With reference to the limitations of the study, it must be remarked that in the statistical models we found a rather large 95% confidence interval for the odds ratio of nursing home placement and death in relation to the OPQOL health-related sub-score. Although this is certainly not due to multi-collinearity between variables, as previously explained in the Methods, the predictive value of the OPQOL on these two health outcomes needs to be confirmed by further studies conducted on larger samples of community-dwelling older people.
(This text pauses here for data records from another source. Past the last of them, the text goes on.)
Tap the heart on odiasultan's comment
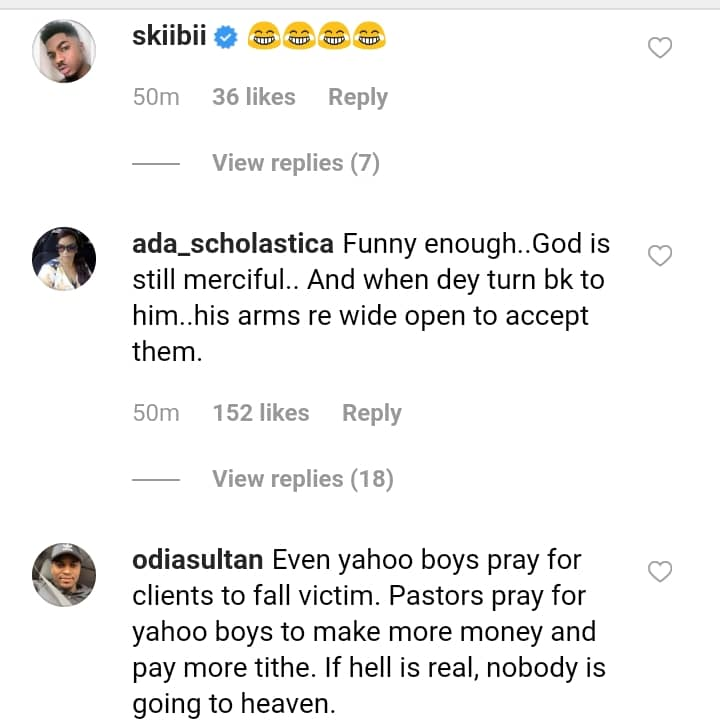720x728 pixels. [660, 571]
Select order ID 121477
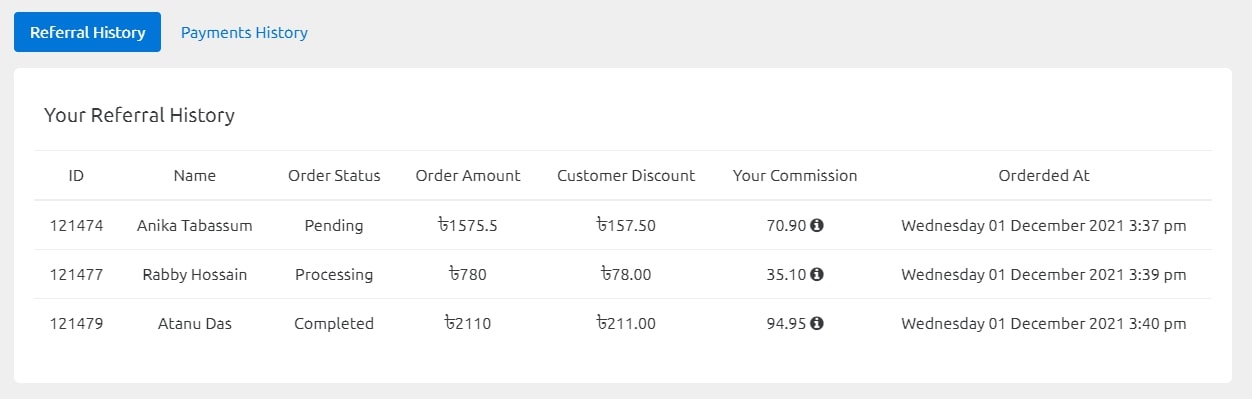 [x=76, y=274]
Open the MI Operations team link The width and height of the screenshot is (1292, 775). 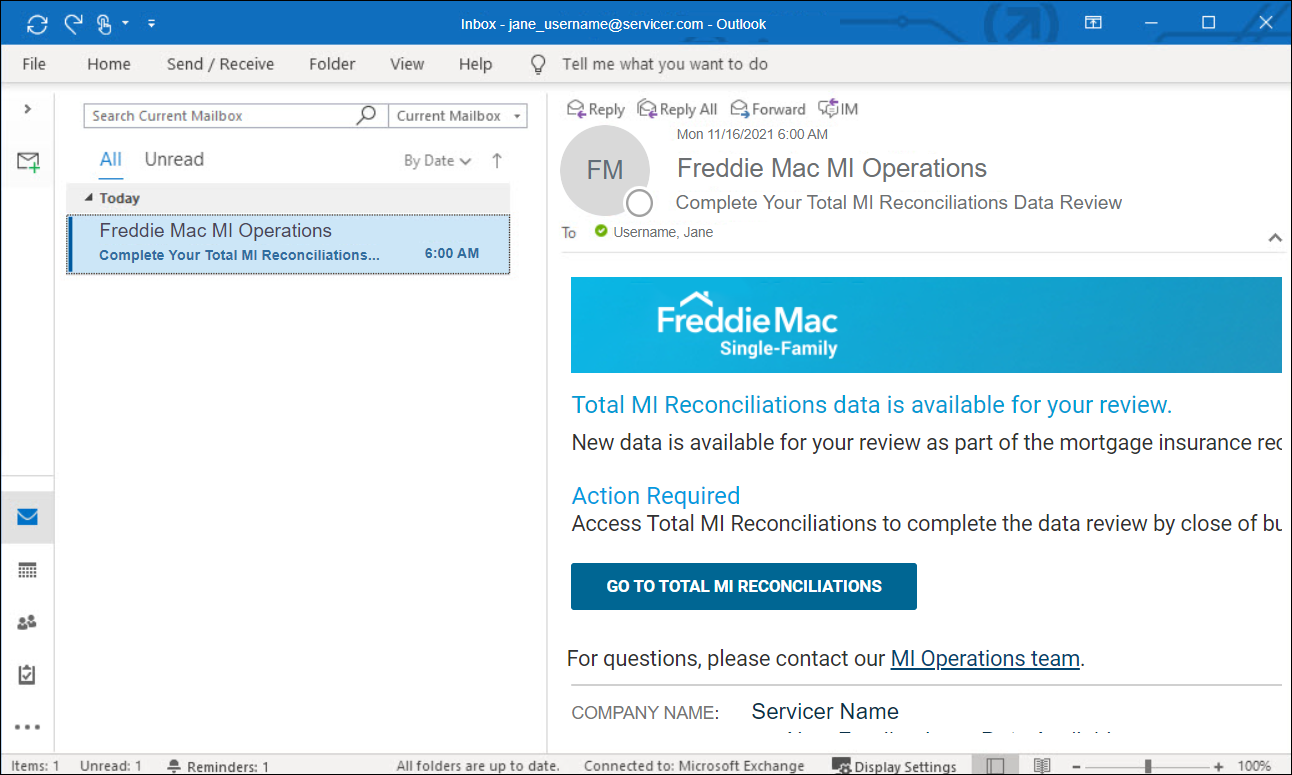coord(985,659)
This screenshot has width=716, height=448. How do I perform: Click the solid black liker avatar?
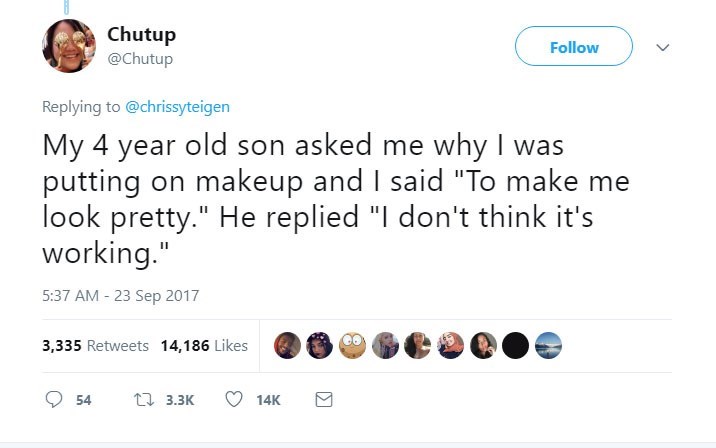[x=516, y=346]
Moreover, since the sample analysed consisted of outpatients referred to a geriatric clinic by their general practitioners, our findings cannot be automatically extended to the entire population of older people living at home in Italy. Although we cannot exclude that we might have selected a group of community-dwelling older adults with better social and health assistance, a selection based on economic status can certainly be ruled out since in the specific Italian setting all citizens are granted free access to outpatient services. However, the possible occurrence of a selection bias does not invalidate the clinical relevance of our results and indeed may enhance it. First, the predictive value of the OPQOL score was established in what could be a "best scenario" population. In fact, among the subjects recruited at baseline we lost to follow-up the older and sicker ones who were likely to exhibit greater vulnerability. Moreover - and foremost - all the subjects considered had undergone a CGA and had received individually-tailored therapeutic advice focused on improving their health and QOL, which is the standard approach of geriatric outpatient visits. This highlights the fact that, within the CGA, the administration of the OPQOL questionnaire to evaluate the QOL - particularly in its health-related domain - could better identify those high-risk subjects to whom additional measures should be targeted. Even though specific treatments for frail and vulnerable older patients are yet to be developed and clinically tested [
15], and although QOL has seldom been shown to be improved in the very few randomised controlled trials targeting even QOL in frail older people [
55,
56], our findings underscore the need for research along this line employing also QOL measures such as the OPQOL.